[Data provided — start]
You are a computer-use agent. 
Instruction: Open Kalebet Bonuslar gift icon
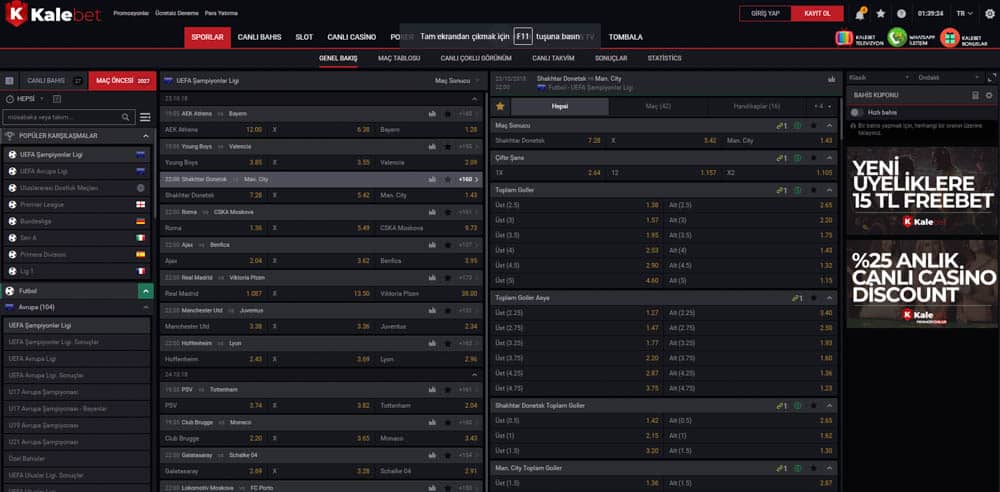click(950, 38)
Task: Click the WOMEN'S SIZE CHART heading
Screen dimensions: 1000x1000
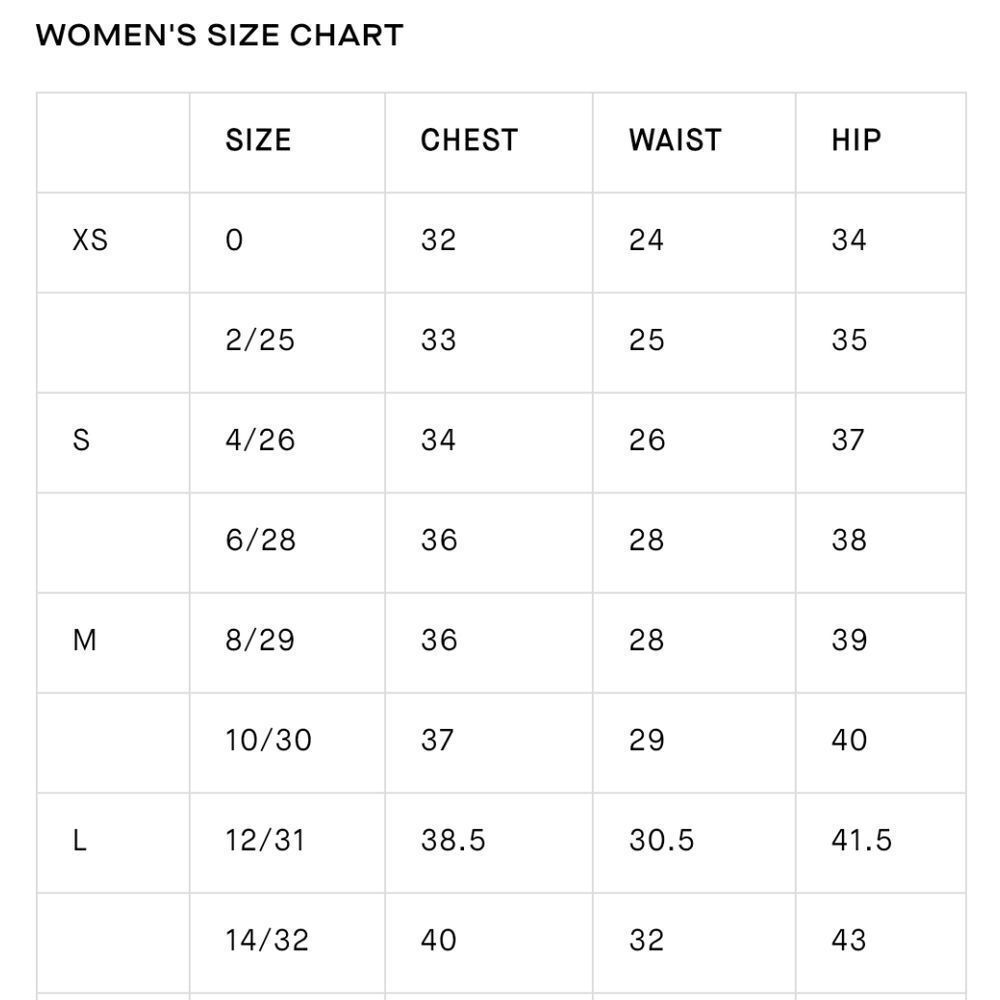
[Data provided — finish]
**Task to complete:**
Please repeat every record exactly as it stands, leaving out any pictures.

**Solution to this exercise:**
You are a computer-use agent. 
Instruction: Open Kalebet Bonuslar gift icon
click(950, 38)
Task: Click the WOMEN'S SIZE CHART heading
Screen dimensions: 1000x1000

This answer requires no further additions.